_Required work_
Please write out word for word the opening lines of the material, including the line with "Toggle the 美国" as the last.

/---

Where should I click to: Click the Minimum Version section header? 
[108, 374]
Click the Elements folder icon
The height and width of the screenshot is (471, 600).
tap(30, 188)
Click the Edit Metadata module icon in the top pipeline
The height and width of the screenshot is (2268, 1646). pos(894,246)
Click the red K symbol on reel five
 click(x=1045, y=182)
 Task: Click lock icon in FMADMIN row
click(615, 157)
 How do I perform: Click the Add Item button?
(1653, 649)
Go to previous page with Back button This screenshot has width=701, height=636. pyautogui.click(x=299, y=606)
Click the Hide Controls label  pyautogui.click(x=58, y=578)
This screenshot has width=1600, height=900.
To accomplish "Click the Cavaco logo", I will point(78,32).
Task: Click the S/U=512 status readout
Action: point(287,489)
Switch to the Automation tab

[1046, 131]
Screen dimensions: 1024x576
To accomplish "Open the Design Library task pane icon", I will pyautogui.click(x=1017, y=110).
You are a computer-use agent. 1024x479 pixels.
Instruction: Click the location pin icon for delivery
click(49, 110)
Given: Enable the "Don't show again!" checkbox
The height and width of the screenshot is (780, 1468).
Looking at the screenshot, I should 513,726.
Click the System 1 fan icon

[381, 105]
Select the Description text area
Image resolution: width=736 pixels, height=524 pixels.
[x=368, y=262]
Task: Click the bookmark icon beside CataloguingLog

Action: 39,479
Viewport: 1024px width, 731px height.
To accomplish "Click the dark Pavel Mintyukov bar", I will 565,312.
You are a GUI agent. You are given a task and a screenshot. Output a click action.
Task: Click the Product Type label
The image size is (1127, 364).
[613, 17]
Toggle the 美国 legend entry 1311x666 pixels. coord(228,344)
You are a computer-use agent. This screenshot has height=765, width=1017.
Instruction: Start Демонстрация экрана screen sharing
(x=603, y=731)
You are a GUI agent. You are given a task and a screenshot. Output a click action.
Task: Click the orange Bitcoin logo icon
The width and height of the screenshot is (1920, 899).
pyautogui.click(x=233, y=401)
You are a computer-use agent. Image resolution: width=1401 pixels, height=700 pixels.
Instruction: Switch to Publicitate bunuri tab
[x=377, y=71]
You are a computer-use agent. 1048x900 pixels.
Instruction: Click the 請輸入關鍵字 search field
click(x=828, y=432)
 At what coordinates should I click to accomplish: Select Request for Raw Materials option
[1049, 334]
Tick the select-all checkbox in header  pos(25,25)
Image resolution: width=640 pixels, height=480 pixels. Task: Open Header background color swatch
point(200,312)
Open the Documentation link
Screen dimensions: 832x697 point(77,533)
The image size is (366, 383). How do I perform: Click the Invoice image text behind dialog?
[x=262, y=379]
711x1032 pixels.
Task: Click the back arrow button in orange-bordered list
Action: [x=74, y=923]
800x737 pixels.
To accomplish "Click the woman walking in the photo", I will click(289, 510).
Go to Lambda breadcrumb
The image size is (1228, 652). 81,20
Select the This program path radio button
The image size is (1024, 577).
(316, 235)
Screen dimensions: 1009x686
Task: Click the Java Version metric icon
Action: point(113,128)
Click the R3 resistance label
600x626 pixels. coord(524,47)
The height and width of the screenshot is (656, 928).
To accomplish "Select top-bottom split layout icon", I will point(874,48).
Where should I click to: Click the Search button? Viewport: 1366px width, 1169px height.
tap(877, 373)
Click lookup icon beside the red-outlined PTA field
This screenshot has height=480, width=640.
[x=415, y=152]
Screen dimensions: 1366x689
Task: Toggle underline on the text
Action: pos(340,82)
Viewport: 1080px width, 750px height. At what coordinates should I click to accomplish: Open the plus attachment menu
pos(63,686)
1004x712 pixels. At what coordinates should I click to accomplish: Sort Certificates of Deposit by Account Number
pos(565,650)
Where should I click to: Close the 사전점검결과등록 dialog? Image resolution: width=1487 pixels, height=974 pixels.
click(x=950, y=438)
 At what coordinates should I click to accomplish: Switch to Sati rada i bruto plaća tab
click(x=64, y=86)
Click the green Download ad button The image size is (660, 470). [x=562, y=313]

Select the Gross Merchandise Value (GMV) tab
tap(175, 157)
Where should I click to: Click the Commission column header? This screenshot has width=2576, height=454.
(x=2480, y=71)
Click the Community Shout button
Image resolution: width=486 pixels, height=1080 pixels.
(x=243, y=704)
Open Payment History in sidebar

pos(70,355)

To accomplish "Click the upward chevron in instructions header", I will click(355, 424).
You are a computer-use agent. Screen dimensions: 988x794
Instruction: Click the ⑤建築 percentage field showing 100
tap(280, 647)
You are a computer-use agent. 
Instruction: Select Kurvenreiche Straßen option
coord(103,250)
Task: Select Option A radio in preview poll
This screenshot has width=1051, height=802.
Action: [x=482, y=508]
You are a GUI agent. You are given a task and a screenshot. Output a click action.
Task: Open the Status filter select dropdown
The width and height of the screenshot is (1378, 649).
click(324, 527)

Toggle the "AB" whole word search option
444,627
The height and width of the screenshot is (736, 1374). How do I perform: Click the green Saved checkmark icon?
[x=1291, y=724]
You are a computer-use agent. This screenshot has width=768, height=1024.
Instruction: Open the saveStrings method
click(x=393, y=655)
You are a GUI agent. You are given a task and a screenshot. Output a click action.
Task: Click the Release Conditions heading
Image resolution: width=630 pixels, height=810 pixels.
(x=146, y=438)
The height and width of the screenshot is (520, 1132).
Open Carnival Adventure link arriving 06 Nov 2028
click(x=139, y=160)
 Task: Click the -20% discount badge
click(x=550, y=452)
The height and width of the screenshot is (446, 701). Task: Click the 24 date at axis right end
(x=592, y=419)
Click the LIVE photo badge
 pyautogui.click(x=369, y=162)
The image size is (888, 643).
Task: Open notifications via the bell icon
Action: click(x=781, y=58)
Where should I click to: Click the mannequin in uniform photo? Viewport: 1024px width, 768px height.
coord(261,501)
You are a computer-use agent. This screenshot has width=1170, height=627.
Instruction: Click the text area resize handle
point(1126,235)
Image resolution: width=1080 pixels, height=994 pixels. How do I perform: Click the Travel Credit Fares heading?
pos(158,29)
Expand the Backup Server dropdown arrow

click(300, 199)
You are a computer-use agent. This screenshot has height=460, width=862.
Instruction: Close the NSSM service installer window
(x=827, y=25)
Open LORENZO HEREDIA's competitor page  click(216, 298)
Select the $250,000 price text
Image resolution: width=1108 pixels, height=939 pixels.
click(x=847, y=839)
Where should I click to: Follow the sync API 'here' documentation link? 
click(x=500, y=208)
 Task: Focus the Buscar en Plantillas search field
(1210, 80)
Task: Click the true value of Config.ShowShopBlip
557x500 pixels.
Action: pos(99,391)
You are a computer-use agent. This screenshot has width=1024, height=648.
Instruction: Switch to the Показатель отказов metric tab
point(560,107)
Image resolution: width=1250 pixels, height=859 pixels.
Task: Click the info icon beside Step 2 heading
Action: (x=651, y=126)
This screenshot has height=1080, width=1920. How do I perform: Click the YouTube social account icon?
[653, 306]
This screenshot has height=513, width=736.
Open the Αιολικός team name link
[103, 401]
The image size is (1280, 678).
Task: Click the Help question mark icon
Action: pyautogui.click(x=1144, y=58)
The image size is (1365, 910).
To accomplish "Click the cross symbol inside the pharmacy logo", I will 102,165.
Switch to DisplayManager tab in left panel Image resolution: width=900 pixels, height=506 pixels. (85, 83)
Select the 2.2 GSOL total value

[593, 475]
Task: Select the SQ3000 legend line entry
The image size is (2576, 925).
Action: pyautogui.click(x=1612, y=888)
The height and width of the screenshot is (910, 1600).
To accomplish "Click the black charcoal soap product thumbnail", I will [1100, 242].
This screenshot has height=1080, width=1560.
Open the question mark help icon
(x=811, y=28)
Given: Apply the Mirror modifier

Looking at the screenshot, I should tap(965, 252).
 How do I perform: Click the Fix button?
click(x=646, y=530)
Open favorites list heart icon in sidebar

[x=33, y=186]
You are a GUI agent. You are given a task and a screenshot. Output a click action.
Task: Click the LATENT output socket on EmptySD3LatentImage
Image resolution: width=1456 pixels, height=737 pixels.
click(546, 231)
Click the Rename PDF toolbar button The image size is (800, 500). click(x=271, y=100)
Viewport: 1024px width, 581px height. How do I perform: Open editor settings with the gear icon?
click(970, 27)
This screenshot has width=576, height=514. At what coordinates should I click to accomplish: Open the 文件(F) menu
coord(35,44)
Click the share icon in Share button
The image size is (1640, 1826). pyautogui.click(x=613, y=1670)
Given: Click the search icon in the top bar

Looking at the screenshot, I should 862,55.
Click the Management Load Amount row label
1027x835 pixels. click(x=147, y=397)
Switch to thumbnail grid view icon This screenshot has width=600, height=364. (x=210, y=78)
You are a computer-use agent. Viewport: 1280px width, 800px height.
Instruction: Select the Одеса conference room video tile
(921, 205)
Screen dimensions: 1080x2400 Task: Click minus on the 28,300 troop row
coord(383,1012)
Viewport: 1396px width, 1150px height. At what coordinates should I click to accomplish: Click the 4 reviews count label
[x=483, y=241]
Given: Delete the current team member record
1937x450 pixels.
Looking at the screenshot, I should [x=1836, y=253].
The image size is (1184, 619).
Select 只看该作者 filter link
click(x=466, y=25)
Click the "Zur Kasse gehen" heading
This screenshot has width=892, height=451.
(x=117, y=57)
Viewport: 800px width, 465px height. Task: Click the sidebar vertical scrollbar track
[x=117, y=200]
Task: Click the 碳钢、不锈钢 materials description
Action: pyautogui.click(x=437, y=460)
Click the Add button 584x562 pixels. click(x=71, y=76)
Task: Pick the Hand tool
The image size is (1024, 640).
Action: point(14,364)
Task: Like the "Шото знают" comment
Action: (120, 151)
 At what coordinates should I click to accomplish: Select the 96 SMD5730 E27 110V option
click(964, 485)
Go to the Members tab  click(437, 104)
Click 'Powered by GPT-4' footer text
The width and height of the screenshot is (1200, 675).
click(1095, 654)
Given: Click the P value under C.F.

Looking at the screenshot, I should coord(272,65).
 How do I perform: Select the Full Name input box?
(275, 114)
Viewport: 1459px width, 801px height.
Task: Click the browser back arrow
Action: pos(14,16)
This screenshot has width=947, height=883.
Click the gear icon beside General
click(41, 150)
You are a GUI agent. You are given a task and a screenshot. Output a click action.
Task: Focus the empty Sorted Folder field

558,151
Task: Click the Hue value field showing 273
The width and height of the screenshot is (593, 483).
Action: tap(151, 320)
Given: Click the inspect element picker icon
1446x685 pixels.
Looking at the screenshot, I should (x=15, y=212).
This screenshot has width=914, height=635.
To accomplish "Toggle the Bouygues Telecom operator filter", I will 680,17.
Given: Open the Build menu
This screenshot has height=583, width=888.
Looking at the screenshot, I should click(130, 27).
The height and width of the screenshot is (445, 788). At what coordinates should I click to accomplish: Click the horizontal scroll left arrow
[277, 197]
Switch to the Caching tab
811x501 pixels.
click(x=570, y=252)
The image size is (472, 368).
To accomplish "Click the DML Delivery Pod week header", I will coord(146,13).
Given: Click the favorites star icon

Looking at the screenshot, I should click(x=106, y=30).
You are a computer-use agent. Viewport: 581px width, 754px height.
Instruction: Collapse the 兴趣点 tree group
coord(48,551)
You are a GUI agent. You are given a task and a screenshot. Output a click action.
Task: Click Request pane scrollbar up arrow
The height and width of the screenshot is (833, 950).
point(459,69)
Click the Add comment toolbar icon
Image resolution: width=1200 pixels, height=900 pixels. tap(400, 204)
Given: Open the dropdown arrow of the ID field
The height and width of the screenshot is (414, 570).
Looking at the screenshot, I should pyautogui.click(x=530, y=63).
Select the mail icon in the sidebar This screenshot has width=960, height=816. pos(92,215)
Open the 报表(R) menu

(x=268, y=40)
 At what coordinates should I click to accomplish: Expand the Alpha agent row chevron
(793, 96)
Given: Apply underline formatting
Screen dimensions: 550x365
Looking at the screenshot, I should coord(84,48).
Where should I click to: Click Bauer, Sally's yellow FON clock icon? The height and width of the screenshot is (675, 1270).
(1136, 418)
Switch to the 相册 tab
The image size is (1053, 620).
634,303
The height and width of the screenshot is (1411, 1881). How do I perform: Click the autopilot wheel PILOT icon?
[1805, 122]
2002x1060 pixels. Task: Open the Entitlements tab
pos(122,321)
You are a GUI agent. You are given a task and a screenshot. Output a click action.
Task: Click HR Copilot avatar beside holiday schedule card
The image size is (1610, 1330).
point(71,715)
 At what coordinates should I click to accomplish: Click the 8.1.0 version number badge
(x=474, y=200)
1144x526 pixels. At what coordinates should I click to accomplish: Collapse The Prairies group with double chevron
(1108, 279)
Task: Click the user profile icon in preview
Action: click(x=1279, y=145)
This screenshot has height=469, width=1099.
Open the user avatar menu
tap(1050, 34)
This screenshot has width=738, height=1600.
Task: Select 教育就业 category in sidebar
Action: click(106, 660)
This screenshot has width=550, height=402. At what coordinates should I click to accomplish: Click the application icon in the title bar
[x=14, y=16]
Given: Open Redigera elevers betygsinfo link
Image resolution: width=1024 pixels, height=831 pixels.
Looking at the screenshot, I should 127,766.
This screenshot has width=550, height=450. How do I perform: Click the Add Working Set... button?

\---

_Exercise output_
Where should I click to: Click the Minimum Version section header? 
[108, 374]
Click the Elements folder icon
The height and width of the screenshot is (471, 600).
tap(30, 188)
Click the Edit Metadata module icon in the top pipeline
The height and width of the screenshot is (2268, 1646). pos(894,246)
Click the red K symbol on reel five
 click(x=1045, y=182)
 Task: Click lock icon in FMADMIN row
click(615, 157)
 How do I perform: Click the Add Item button?
(1653, 649)
Go to previous page with Back button This screenshot has width=701, height=636. pyautogui.click(x=299, y=606)
Click the Hide Controls label  pyautogui.click(x=58, y=578)
This screenshot has width=1600, height=900.
To accomplish "Click the Cavaco logo", I will point(78,32).
Task: Click the S/U=512 status readout
Action: point(287,489)
Switch to the Automation tab

[1046, 131]
Screen dimensions: 1024x576
To accomplish "Open the Design Library task pane icon", I will pyautogui.click(x=1017, y=110).
You are a computer-use agent. 1024x479 pixels.
Instruction: Click the location pin icon for delivery
click(49, 110)
Given: Enable the "Don't show again!" checkbox
The height and width of the screenshot is (780, 1468).
Looking at the screenshot, I should 513,726.
Click the System 1 fan icon

[381, 105]
Select the Description text area
Image resolution: width=736 pixels, height=524 pixels.
[x=368, y=262]
Task: Click the bookmark icon beside CataloguingLog

Action: 39,479
Viewport: 1024px width, 731px height.
To accomplish "Click the dark Pavel Mintyukov bar", I will 565,312.
You are a GUI agent. You are given a task and a screenshot. Output a click action.
Task: Click the Product Type label
The image size is (1127, 364).
[613, 17]
Toggle the 美国 legend entry 1311x666 pixels. coord(228,344)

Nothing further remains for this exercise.